Source data>
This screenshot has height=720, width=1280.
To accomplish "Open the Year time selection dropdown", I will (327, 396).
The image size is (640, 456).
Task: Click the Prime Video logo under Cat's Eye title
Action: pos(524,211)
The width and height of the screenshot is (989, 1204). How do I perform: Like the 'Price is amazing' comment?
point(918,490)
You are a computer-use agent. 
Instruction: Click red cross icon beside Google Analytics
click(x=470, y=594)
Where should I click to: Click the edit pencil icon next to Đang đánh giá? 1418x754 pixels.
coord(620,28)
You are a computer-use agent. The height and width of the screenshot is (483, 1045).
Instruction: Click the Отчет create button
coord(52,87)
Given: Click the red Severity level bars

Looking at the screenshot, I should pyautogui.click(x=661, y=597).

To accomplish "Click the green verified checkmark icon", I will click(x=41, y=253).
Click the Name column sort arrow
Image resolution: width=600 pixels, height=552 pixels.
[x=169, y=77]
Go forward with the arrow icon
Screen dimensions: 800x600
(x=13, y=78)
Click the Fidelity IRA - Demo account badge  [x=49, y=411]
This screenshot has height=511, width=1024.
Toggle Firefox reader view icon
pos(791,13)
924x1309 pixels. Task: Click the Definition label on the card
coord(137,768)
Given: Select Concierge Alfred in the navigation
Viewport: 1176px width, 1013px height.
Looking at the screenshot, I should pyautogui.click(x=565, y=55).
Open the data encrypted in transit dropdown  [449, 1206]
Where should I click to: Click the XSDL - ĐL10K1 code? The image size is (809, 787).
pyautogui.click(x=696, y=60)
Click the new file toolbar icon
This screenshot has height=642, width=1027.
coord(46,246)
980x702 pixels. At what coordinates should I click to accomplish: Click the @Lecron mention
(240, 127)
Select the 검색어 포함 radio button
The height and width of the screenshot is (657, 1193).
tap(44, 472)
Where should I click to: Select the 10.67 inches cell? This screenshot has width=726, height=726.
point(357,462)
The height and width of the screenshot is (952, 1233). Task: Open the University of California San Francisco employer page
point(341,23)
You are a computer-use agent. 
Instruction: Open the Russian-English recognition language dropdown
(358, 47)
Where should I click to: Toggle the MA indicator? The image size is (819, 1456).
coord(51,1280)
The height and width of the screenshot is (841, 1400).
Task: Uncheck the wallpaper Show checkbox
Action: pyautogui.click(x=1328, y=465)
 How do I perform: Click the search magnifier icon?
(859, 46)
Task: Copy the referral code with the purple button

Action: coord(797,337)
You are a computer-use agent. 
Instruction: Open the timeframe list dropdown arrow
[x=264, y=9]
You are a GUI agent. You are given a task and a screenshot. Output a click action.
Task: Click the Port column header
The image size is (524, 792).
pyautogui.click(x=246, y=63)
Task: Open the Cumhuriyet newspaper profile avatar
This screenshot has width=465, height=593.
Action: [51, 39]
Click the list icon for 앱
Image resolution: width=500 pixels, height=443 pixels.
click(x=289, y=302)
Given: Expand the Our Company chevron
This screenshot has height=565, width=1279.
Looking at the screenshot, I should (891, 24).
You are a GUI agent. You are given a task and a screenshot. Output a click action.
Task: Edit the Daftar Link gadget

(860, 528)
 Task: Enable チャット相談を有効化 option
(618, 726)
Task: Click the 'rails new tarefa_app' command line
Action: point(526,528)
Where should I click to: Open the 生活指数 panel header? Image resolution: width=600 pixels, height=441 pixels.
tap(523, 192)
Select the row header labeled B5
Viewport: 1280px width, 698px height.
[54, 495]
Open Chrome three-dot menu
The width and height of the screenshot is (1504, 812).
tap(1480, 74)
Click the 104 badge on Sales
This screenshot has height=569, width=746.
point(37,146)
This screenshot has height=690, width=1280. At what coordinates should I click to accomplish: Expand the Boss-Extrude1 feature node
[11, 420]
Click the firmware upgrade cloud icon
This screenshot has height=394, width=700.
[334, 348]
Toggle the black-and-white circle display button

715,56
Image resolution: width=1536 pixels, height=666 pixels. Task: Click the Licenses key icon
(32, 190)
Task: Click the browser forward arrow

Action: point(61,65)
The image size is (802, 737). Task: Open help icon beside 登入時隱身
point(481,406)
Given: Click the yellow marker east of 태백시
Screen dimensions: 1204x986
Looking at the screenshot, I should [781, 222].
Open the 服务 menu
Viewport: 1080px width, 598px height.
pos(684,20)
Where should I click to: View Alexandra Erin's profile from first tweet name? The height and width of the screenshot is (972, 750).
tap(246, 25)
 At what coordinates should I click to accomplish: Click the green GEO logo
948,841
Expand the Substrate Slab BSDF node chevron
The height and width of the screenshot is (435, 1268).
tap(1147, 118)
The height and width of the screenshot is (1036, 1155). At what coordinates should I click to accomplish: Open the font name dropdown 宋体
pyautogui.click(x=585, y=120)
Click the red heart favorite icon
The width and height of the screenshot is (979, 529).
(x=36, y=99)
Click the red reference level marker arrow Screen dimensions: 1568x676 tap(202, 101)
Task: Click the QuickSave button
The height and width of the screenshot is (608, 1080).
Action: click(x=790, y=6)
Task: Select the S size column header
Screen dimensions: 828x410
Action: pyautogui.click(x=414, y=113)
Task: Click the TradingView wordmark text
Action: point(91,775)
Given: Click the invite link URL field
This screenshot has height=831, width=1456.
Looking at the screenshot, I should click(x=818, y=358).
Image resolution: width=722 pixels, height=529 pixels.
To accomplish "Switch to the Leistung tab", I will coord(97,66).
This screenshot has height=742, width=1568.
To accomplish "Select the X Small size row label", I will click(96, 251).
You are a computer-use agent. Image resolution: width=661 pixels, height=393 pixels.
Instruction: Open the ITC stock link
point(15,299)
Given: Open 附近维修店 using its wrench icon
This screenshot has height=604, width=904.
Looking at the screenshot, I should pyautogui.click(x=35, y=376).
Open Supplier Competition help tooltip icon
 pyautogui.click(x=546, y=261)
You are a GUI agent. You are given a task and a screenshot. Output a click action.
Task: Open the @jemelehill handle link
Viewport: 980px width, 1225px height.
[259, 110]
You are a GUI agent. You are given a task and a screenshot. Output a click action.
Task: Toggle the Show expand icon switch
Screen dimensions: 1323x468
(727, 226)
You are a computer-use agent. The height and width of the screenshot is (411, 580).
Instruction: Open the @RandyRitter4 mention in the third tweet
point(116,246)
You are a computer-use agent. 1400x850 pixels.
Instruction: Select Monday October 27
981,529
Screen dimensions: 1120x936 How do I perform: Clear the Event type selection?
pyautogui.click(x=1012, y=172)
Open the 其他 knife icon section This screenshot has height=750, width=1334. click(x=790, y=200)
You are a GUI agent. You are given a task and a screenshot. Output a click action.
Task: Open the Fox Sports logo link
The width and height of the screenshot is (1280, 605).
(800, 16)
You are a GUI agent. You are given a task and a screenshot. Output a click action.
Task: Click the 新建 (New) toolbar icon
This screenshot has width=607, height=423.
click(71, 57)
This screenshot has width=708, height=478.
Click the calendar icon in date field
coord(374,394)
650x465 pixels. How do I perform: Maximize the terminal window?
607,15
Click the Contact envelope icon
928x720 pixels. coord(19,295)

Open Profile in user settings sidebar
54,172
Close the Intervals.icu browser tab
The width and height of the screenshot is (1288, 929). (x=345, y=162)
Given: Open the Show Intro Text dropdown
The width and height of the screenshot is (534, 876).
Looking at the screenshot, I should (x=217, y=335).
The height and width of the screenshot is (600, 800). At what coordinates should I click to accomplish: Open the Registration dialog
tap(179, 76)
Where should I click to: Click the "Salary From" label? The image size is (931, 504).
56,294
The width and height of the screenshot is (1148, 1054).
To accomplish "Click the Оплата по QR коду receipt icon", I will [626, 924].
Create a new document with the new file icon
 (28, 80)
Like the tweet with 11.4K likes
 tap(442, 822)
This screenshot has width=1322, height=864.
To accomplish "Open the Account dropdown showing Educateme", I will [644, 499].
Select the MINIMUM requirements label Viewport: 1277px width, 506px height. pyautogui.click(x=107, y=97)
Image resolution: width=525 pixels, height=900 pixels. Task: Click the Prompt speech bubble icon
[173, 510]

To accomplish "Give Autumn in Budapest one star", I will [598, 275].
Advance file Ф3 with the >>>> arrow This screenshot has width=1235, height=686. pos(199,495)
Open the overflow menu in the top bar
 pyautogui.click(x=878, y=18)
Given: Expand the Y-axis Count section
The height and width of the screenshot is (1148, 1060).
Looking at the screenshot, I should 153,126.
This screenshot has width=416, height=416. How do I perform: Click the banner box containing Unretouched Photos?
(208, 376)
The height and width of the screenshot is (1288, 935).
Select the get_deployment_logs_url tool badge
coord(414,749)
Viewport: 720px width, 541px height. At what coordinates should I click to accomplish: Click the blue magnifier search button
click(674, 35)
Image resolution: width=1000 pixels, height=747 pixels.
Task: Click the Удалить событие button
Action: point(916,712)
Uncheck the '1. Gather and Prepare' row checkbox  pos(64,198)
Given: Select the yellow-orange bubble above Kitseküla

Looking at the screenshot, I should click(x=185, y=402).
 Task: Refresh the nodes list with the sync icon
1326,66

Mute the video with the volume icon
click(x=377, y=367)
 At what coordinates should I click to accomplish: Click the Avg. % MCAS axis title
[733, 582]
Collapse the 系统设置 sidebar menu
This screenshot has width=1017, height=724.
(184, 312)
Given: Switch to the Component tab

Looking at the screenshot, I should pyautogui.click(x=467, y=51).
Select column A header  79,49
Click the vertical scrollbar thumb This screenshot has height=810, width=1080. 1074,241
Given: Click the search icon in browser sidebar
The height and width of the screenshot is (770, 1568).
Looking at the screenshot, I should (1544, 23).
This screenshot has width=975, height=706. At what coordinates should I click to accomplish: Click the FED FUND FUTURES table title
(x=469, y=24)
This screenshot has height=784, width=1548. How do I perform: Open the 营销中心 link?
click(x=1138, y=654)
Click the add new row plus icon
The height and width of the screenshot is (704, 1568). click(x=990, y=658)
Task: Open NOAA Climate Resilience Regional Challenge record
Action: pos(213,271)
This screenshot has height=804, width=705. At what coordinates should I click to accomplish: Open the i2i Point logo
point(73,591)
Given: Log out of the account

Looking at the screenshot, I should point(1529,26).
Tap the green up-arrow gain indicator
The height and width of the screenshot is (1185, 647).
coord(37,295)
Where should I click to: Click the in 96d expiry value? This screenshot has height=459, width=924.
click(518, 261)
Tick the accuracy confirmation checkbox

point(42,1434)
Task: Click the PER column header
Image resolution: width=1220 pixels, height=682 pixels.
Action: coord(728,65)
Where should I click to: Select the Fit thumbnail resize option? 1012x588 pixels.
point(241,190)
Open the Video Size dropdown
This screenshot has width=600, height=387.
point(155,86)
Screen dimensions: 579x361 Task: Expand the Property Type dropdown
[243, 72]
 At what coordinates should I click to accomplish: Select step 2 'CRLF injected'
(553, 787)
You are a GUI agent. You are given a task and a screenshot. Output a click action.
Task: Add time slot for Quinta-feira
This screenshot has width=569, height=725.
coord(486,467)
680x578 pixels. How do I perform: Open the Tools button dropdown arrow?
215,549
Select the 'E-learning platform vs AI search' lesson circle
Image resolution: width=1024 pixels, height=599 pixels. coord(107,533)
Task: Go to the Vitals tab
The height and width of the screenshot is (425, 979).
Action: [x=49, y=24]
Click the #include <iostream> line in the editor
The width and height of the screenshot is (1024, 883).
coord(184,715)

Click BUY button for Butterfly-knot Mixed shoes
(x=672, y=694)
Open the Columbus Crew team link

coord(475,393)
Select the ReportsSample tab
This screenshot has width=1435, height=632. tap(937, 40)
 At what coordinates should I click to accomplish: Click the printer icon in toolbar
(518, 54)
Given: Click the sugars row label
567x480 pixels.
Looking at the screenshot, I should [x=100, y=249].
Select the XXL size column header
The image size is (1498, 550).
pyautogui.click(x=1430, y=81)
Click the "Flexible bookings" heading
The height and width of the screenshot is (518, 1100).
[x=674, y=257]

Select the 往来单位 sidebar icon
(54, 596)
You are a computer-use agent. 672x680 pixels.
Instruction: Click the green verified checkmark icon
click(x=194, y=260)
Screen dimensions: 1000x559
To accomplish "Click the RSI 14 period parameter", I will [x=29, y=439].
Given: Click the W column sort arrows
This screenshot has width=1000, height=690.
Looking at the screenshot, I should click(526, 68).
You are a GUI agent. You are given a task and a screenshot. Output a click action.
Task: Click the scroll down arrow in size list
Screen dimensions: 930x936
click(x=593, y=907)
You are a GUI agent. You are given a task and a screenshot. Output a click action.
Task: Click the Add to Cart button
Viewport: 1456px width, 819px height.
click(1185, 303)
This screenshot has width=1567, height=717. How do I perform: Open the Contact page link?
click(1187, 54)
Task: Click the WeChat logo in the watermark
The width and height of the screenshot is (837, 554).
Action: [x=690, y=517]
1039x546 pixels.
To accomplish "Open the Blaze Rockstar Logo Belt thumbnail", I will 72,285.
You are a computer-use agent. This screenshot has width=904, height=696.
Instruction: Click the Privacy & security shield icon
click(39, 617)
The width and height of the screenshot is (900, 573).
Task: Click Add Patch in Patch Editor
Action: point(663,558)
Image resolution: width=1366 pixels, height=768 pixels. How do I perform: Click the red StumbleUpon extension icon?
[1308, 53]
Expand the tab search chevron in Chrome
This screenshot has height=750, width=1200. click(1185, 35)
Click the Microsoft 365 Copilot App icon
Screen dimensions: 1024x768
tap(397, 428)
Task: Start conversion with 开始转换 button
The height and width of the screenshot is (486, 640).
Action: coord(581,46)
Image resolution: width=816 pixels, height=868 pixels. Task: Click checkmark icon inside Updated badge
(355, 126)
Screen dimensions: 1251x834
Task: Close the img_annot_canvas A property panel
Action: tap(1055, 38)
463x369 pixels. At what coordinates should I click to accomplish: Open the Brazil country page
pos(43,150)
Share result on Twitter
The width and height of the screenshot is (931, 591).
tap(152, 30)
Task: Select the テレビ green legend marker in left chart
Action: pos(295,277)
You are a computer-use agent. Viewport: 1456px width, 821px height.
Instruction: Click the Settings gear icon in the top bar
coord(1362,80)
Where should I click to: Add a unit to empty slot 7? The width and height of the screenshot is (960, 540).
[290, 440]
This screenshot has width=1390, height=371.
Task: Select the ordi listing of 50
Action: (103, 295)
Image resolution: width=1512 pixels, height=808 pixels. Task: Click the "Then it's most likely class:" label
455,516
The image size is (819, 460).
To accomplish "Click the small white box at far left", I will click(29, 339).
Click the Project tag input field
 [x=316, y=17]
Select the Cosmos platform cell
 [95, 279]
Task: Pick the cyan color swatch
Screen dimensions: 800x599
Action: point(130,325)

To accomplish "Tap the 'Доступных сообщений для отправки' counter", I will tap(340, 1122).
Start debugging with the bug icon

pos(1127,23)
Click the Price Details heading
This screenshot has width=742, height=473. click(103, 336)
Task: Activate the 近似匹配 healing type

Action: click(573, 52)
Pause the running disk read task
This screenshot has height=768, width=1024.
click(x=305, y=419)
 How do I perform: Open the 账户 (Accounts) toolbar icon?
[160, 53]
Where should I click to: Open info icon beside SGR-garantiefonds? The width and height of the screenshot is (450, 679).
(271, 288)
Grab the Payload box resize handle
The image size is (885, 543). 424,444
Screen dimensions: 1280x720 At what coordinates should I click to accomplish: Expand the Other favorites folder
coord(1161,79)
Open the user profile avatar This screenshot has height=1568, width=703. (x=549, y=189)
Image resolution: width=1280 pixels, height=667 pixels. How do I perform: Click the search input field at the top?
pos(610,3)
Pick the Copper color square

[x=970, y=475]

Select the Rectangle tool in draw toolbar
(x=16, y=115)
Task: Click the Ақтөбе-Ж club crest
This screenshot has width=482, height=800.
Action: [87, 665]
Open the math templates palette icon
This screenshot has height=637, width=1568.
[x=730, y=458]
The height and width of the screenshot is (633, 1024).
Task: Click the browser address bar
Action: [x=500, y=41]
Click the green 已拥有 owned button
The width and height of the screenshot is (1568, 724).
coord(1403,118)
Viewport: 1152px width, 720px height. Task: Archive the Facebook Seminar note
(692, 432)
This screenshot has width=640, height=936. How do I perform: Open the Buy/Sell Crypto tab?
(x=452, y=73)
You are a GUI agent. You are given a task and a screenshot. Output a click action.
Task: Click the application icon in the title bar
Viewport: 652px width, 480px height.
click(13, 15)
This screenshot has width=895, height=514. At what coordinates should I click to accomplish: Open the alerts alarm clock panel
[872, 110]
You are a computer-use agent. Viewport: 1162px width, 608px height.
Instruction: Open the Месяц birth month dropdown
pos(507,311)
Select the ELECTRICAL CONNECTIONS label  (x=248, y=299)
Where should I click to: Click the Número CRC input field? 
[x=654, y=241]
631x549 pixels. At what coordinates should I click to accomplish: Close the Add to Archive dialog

To do> Transcribe the opening lines of the listing exactly, please. Stop after the line that contains "Open the data".

Response>
This screenshot has height=720, width=1280.
To accomplish "Open the Year time selection dropdown", I will (327, 396).
The image size is (640, 456).
Task: Click the Prime Video logo under Cat's Eye title
Action: pos(524,211)
The width and height of the screenshot is (989, 1204). How do I perform: Like the 'Price is amazing' comment?
point(918,490)
You are a computer-use agent. 
Instruction: Click red cross icon beside Google Analytics
click(x=470, y=594)
Where should I click to: Click the edit pencil icon next to Đang đánh giá? 1418x754 pixels.
coord(620,28)
You are a computer-use agent. The height and width of the screenshot is (483, 1045).
Instruction: Click the Отчет create button
coord(52,87)
Given: Click the red Severity level bars

Looking at the screenshot, I should pyautogui.click(x=661, y=597).

To accomplish "Click the green verified checkmark icon", I will click(x=41, y=253).
Click the Name column sort arrow
Image resolution: width=600 pixels, height=552 pixels.
[x=169, y=77]
Go forward with the arrow icon
Screen dimensions: 800x600
(x=13, y=78)
Click the Fidelity IRA - Demo account badge  [x=49, y=411]
This screenshot has height=511, width=1024.
Toggle Firefox reader view icon
pos(791,13)
924x1309 pixels. Task: Click the Definition label on the card
coord(137,768)
Given: Select Concierge Alfred in the navigation
Viewport: 1176px width, 1013px height.
Looking at the screenshot, I should pyautogui.click(x=565, y=55).
Open the data encrypted in transit dropdown  [449, 1206]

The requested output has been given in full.